CBDCs are a digital form of fiat money that is issued and fully backed by a central bank. CBDCs are built upon distributed ledger technology (DLT) or similar blockchain technology-equipped networks and can have specific functionalities built into the digital form itself.  These new functionalities can provide a real-time picture of a country’s economic data for GDP estimates and other economic activities, as well as eliminate multi-layered clearance and settlement infrastructural impediments.  Globally, many central banks are exploring the possibilities of issuing CBDCs to complement cash as a new means of payment, but not as a new monetary unit.  In general, CBDCs fall into two categories: (i) “wholesale” CBDCs, which help to build more efficient clearing operations between a central bank and its member banks, and (ii) “retail” CBDCs, which would be used by the general public as a digital form of fiat money that could be legal tender.  In the Report, IMF’s focus was on “retail” CBDCs.

GSCs are stablecoins. The Report defines GSCs as “a type of private digital money, issued by Big Techs with the potential for widespread adoption,” and noted that “stablecoins may differ from traditional e-money schemes as they do not necessarily guarantee redemption at a pre-established face value denominated in the unit of account.” The Report also notes that GSCs would not be currency nor a payment instrument, unless the law in a particular country otherwise so determined.  Compared to other cryptoassets (eg, bitcoins), GSCs will not exhibit large price volatility as their valuations are linked to other existing assets (eg, assets denominated in one official currency or as a basket of globally utilized official currencies), algorithms or tangible assets (eg, gold or other precious metals).

In addition to the discussions of the potential benefits and risks imposed by CBDCs and GSCs, the Report states, “Regulatory frameworks also have a crucial role in shaping the scale and scope of CBDC and GSC use.” The Report further presents recommendations of such legal frameworks, which mainly focused on the anti-money laundering and combating the financing of terrorism (AML/CFT) framework, as follows:

  1. Adoption and use of CBDCs and GSCs require a careful review of the existing legal framework and likely amendments to the monetary, central bank, financial, contract, property, insolvency, and tax laws.
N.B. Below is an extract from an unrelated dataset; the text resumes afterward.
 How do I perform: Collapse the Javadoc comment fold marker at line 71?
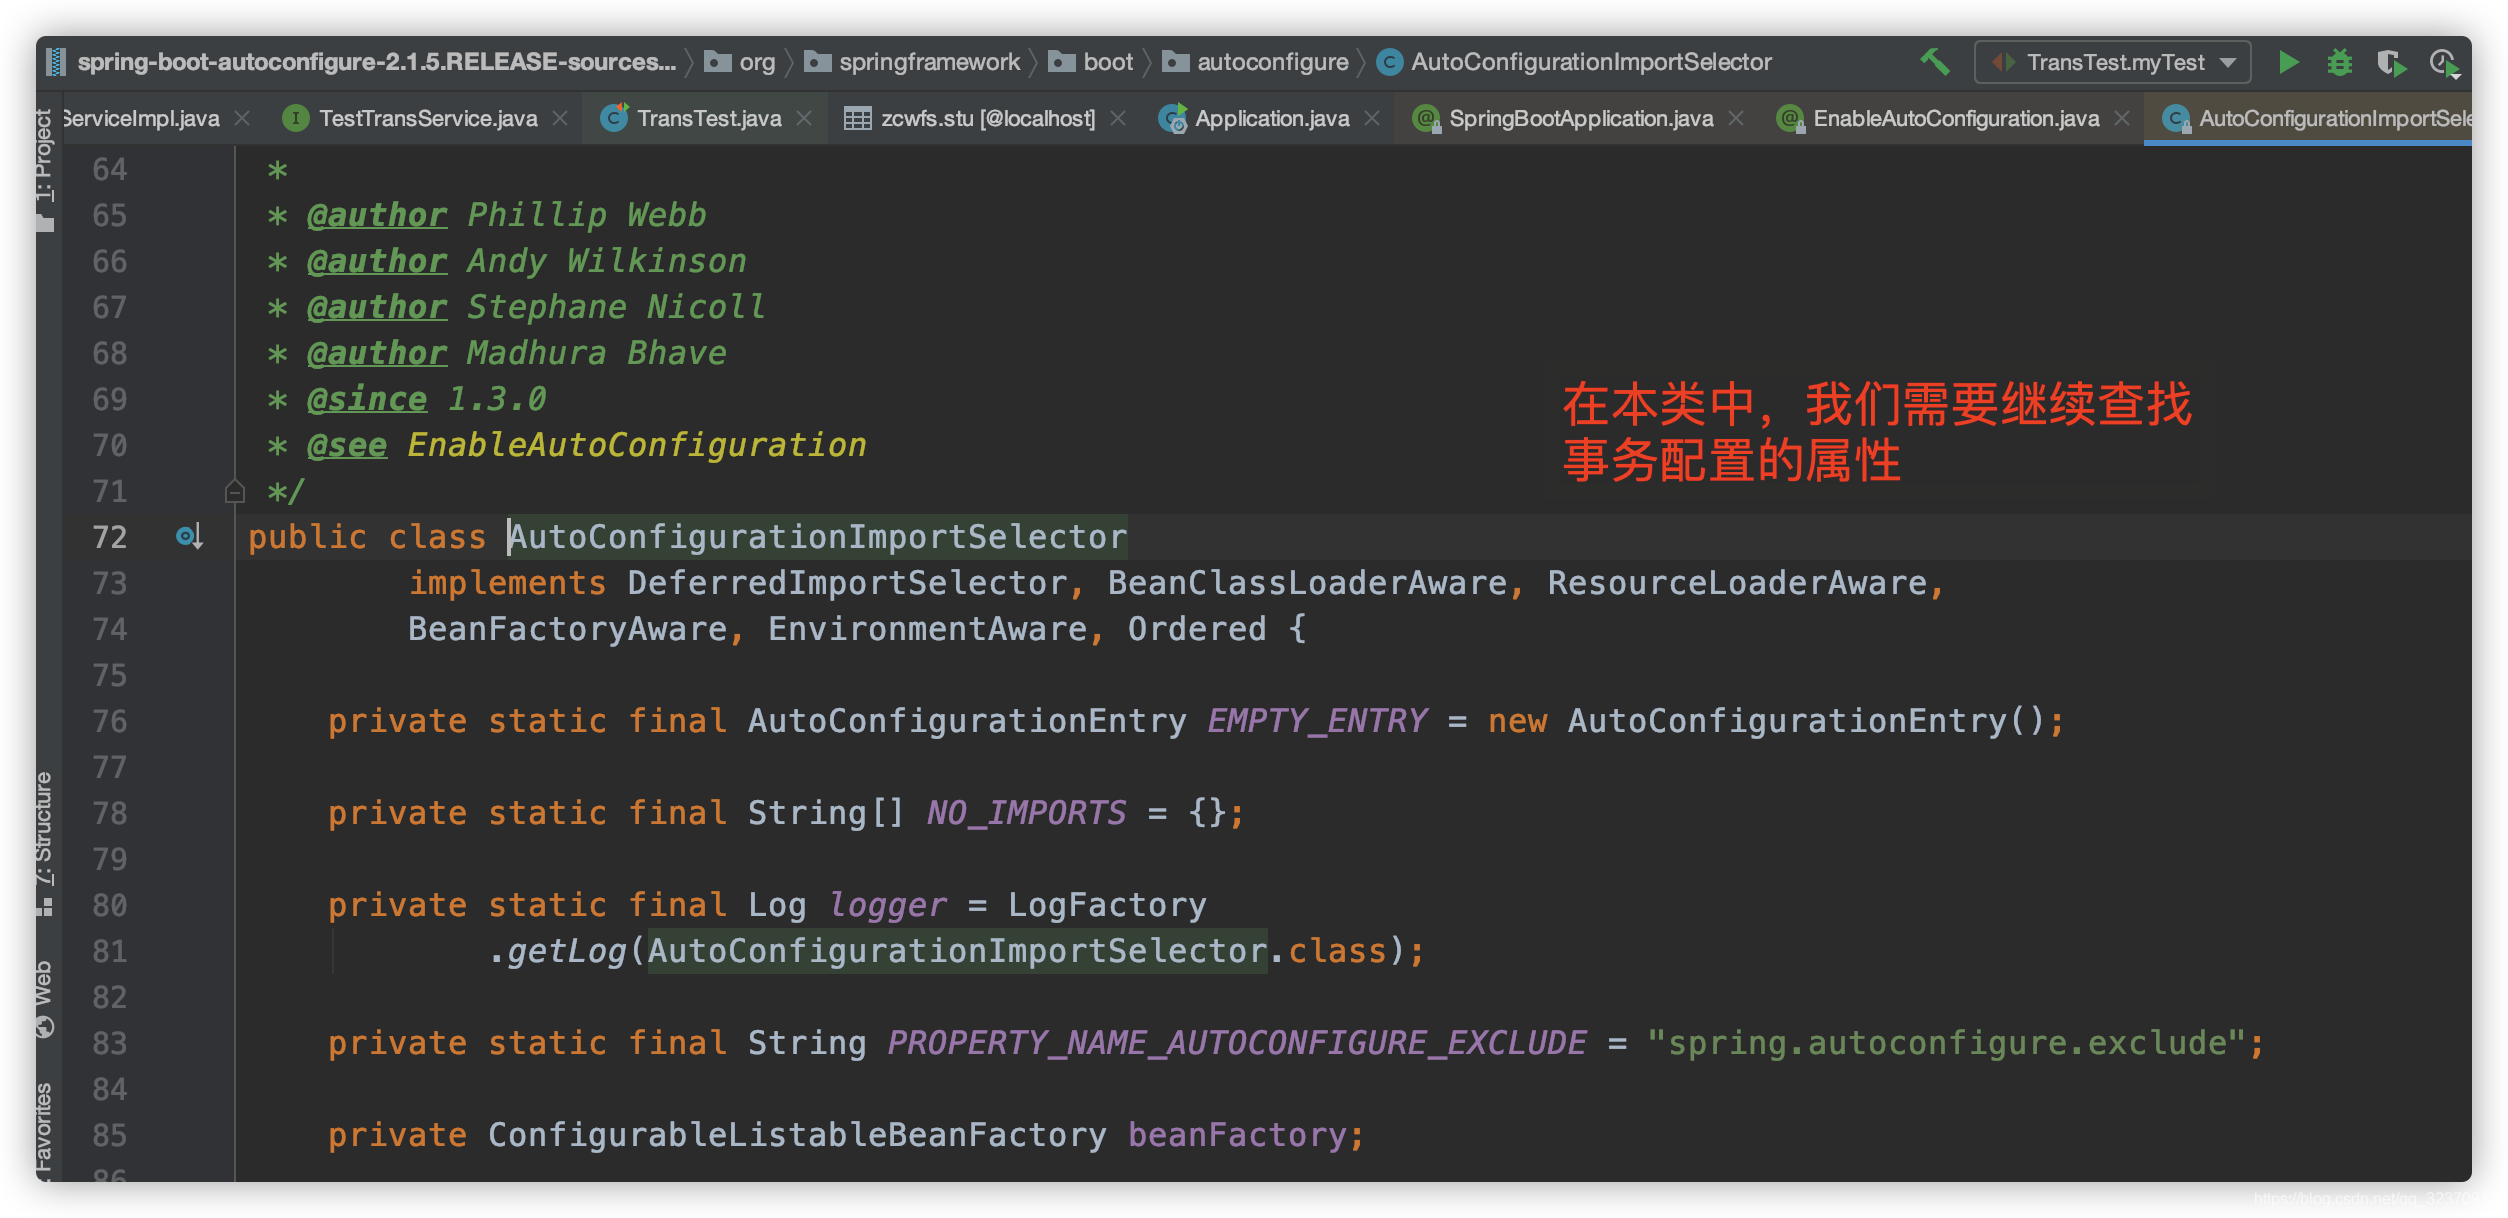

  2. Effective implementation of a robust AML/CFT framework is needed to mitigate the risk of digital money becoming a tool for criminal activities.  The Report notes that while some AML/CFT measures, such as transaction monitoring, may be easier to implement in a DLT context, others, such as verification of the identity of the end users, may be challenging. The Report also emphasizes the need to establish a framework for the licensing or registration of professionals dealing with virtual assets and for risk-based monitoring.

  3. Care needs to be taken with the design of CBDCs to ensure the sound and effective functioning of the AML/CFT framework.  In the case of a retail CBDC, AML/CFT measures will be implemented by the participating commercial banks and other service providers, with little change to the traditional implementation of the AML/CFT framework.  In the case of a wholesale CBDC directly operated by a central bank, the central bank itself may need to implement AML/CFT measures, including adequate customer due diligence measures.

  4. GSC service providers will need to be (i) licensed or registered and (ii) subject to effective supervision or monitoring.  The Report notes that GSCs could have serious AML/CFT concerns due to their potential mass-market use and greater offerings for person-to-person transfers.

  5. International cooperation will be critical to change the AML/CFT framework. The Report shows the continued efforts among central banks, international organizations and the world’s political and financial leadership structures to establish a harmonized regulatory framework and international standards and best practices for the application of DLT and blockchain technology to traditional financial systems and cross-border transactions and payments.  The legal framework would call for international cooperation on the multilateral platforms in order to reduce the risks to monetary and financial stability of a country, criminal activities, cyber-attacks, and breach of consumer data protection and data privacy laws.